All the technical problems raised in "switching the use of plutonium" _ a tacit reference to the production of nuclear warheads _ have been resolved, it added.

Additional fuel rods from the 5-megawatt reactor can readily be reprocessed at a radiochemical laboratory as needed, the report went on to say.

North Korea started operating the reactor at Yeongbyeon in February.

Intelligence sources said Seoul and Washington exchanged assessments that the plant would yielded 5-6 kilograms of plutonium.

"Technological advancements make it possible to produce one nuclear warhead with only with some 5 kilograms" instead of the 7 kilograms of plutonium previously needed, an official said.

However, both U.S. and South Korean officials gave little credibility to Pyongyang's claim that it has completed reprocessing all 8,000 fuel rods.

"It's a process that takes months and that could not have avoided detection by United States and South Korean intelligence," said a Foreign Affairs-Trade Ministry official in Seoul.

U.S. Secretary of State Colin Powell said his country will continue to work with South Korea, Japan and China to try to find a way to convince North Korea that it must give up its nukes.

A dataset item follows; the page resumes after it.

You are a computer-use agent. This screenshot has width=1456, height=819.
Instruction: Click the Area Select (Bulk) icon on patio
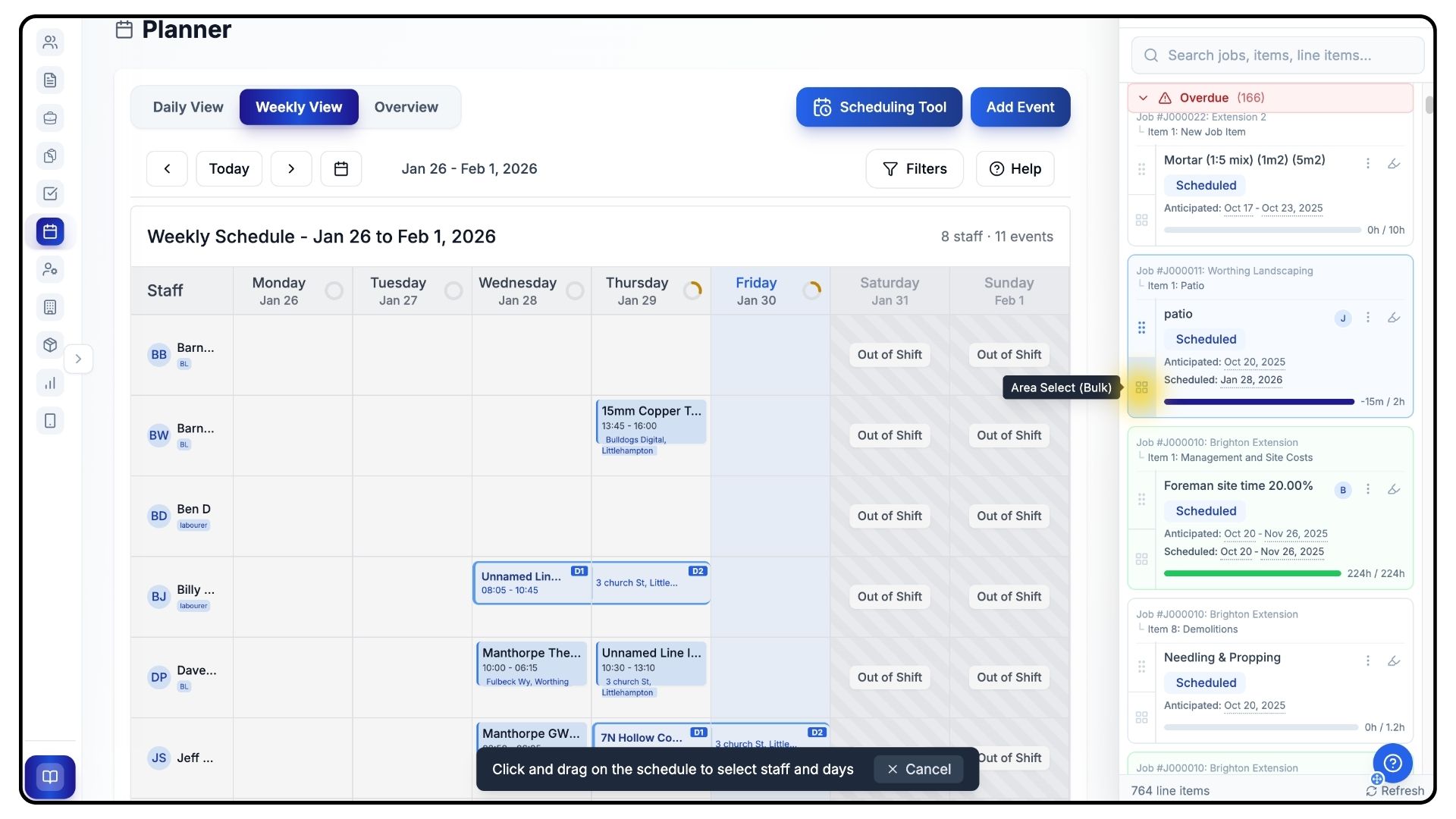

"We are examining ways in cooperation with our colleagues in the area to provide the kinds of security assurances that might help move the process further along," he said.

Referring to Pyongyang's Foreign Ministry statement in Washington Thursday, Powell said it is the third time North Korea has told the U.S. they have finished reprocessing the rods.

"We have no evidence to confirm that. So they say once again that they've reprocessed the rods," he added.